Today, October 11, we’ve been organizing our thoughts about the ongoing financial crisis. We’ll have more to say about ways to remedy the immediate crisis, but this post contains a specific recommendation for when the crisis ends, which today may seem to be far, far off. We’re sure that–whether justified or not–many laws and regulations will be revised and toughened, and this should be one of them.
We make this recommendation because from our experience and from the inferences that we’ve made about firms throughout this crisis, it seems that neither many senior managers nor regulators fully understand many prop trading activities although, of course, neither set of individuals would ever admit as much.
With government support comes obligations, including the commitment not to take outsized risks or ones that are particularly difficult to measure or approximate, and that seems reasonable to us.
In that regard, it seems very likely that the federal government will continue to provide higher levels of deposit insurance above the past limit of $100,000. Already that limit has been increased to $250,000, and there is talk of, at least temporarily, guaranteeing all deposits. (The guarantee of all deposits is stupid and counterproductive, and if it goes into effect, it will eliminate a useful disciplining and warning mechanism. Having large, uninsured depositors flee risky financial institutions warns managements to change and informs regulators of impending problems. We plan a separate post on that topic in the near future.)
Now, however, along with the indemnity that insurance provides should come the obligations of the insured–a quid pro quo if you will. It seems that the government has done a very poor job of setting risk-sharing mechanisms, i.e., the equivalent of deductibles, i.e., inflicting financial pain on the senior management when a bank fails–beyond the loss of share value.
We won’t comment on that aspect today; instead, we propose a limitation on insured-institution trading activities. Insured banks should not be permitted to have proprietary trading desks in their capital markets departments.
Note that this will not stop banks from harming themselves by (1) lending or (2) making bad investments or trades in their treasury departments or (3) mismanaging customer trading desks.
It will however, allow regulators to focus their attention on where the major risks are taken within the firms. Without going into details, we realize that their is a certain fungibility between treasury trades and prop trades in capital markets departments and to a certain degree between prop desks and customer desks in said departments, but it would seem to be more difficult to justify certain trades and strategies if the desks were within typical, bank-related business activities. (When could write much about this but it likely wouldn’t change minds; so, we defer.)
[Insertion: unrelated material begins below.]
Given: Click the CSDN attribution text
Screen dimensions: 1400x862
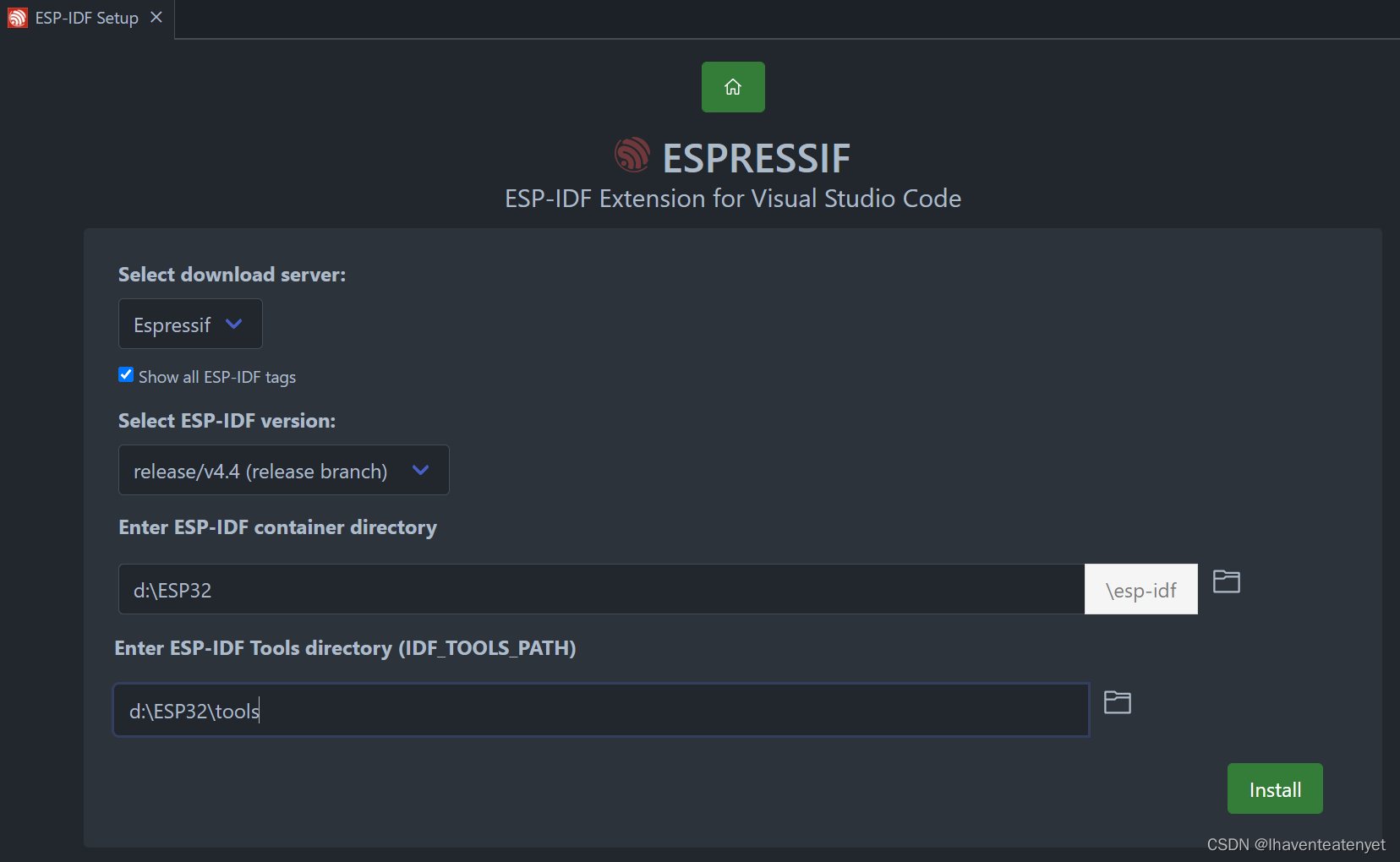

We’re completely for the free-market–more so than most bank managers–but until such institutions forsake their government insurance, we’ll insist that they have an obligation to the citizenry–through the government–to behave in a responsible, low risk manner. If that generates lower returns for them on average, then so be it. That’s the nature of the risk-return spectrum and their legal and fiduciary responsibilities.
By the way, if an all-in, full-accounting were ever performed, we’d be doubtful that such prop trading operations were profitable or value-creating, especially at the commercial banks. From what we’ve observed, trading PnL (profit and loss) is considered and sometimes trading-related PnL is considered for performance evaluation, but rarely an all-in accounting is performed. The marginal overhead costs risk-management, back-office operations, auditing, accounting, etc., associated with such activities are often ignored. Moreover, on a risk-adjusted basis, it is substantially less likely that overall, net returns are positive.
Finally, we actually think that many senior managers of commercial banks would welcome the ban. We suspect that many of them are suspicious of such activities but don’t feel qualified to evaluate and eliminate them. We think it is true of most regulators, too. They don’t object because they don’t want to seem unsophisticated; pride goeth before the fall.